Here are the main terms used in ETL documentation relative to its internal software conception:
BOM: Byte-Order-Mark (CSV header).
Cloud: Cloud computing is the on-demand availability of computer system resources, especially data storage (cloud storage) and computing power, without direct active management by the user.
CSV: comma-separated values file.
Data engineering: Data engineering refers to the building of systems to enable the collection and usage of data.
Data mining: Data mining is the process of extracting and discovering patterns in large data sets involving methods at the intersection of machine learning, statistics, and database systems.
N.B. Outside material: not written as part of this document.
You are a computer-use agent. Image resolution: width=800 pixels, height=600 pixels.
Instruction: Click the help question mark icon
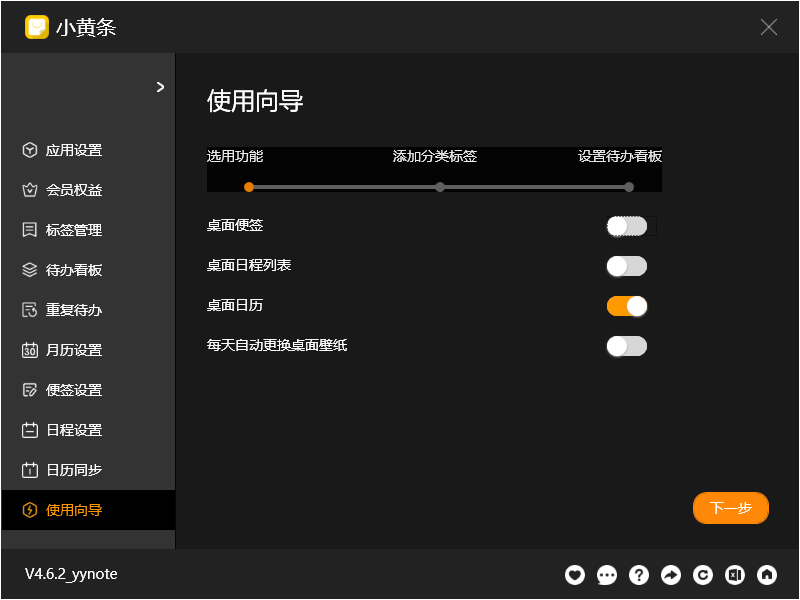click(x=638, y=575)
Data Warehouse: a Data Warehouse is a relational database hosted on a server in a Data Center or in the Cloud.
ETL pipeline: it is the set of processes used to format and move data from one or multiple sources into a database such as a data warehouse.
GIS: A geographic information system (GIS) consists of integrated computer hardware and software that store, manage, analyze, edit, output, and visualize geographic data.
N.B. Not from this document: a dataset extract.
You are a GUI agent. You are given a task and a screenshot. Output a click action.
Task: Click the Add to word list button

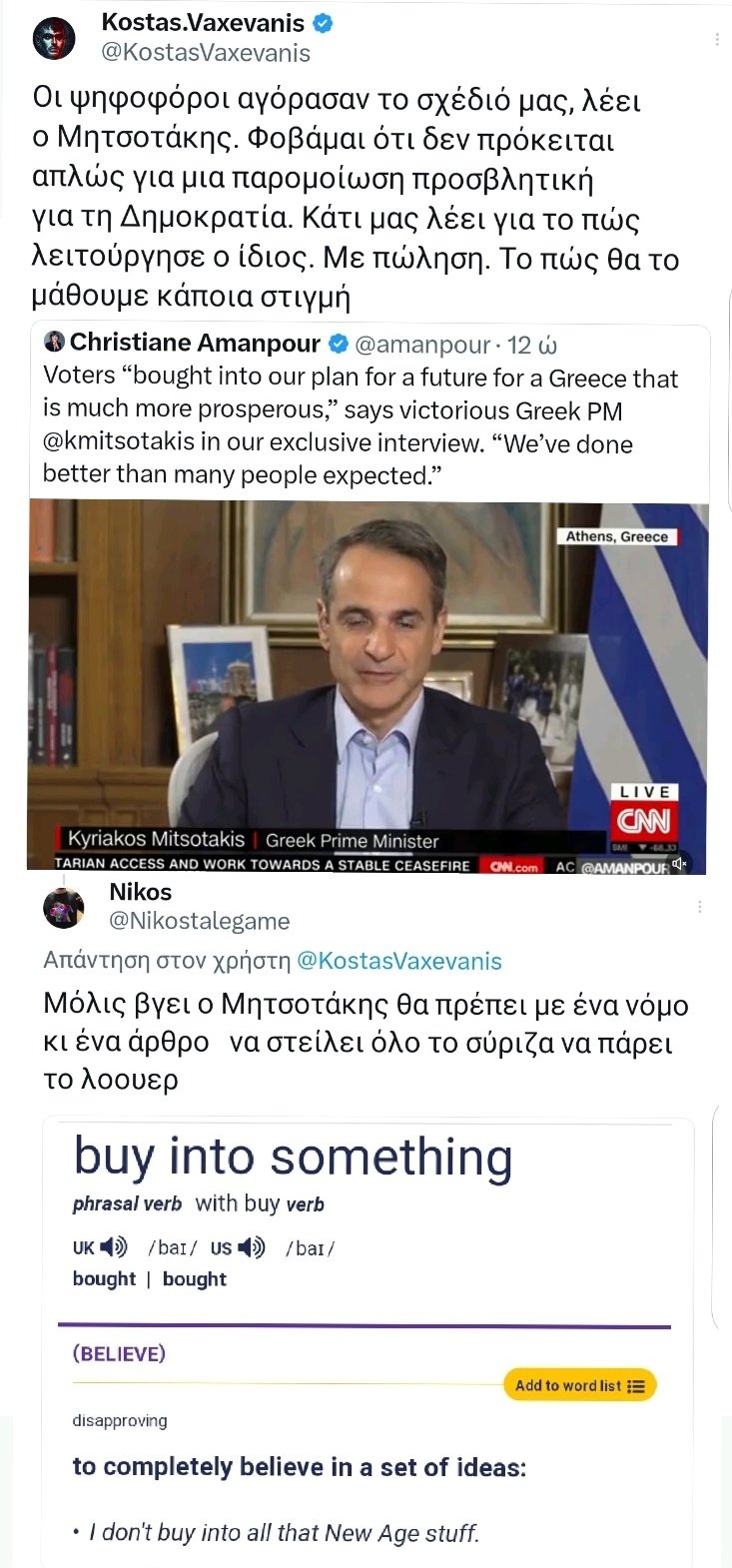[579, 1385]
Action: (sometimes differenciated from a user action by the term "processing action") a piece of software visually represented by a box in the pipeline editor canvas, with a set of parameters accessible in the bottom left panel. An action generally has one or several sources and one or several destinations, except the special runToFinishLine which has only sources. Sources and destinations are either files, databases, online resources or other actions.
Pipeline: A series of actions organized in a way ment to get some data somewhere, transform it, then save is somewhere.
Python: Python is a high-level, general-purpose programming language.
R: R is a programming language for statistical computing and graphics.
Text mining: Text mining, text data mining (TDM) or text analytics is the process of deriving high-quality information from text.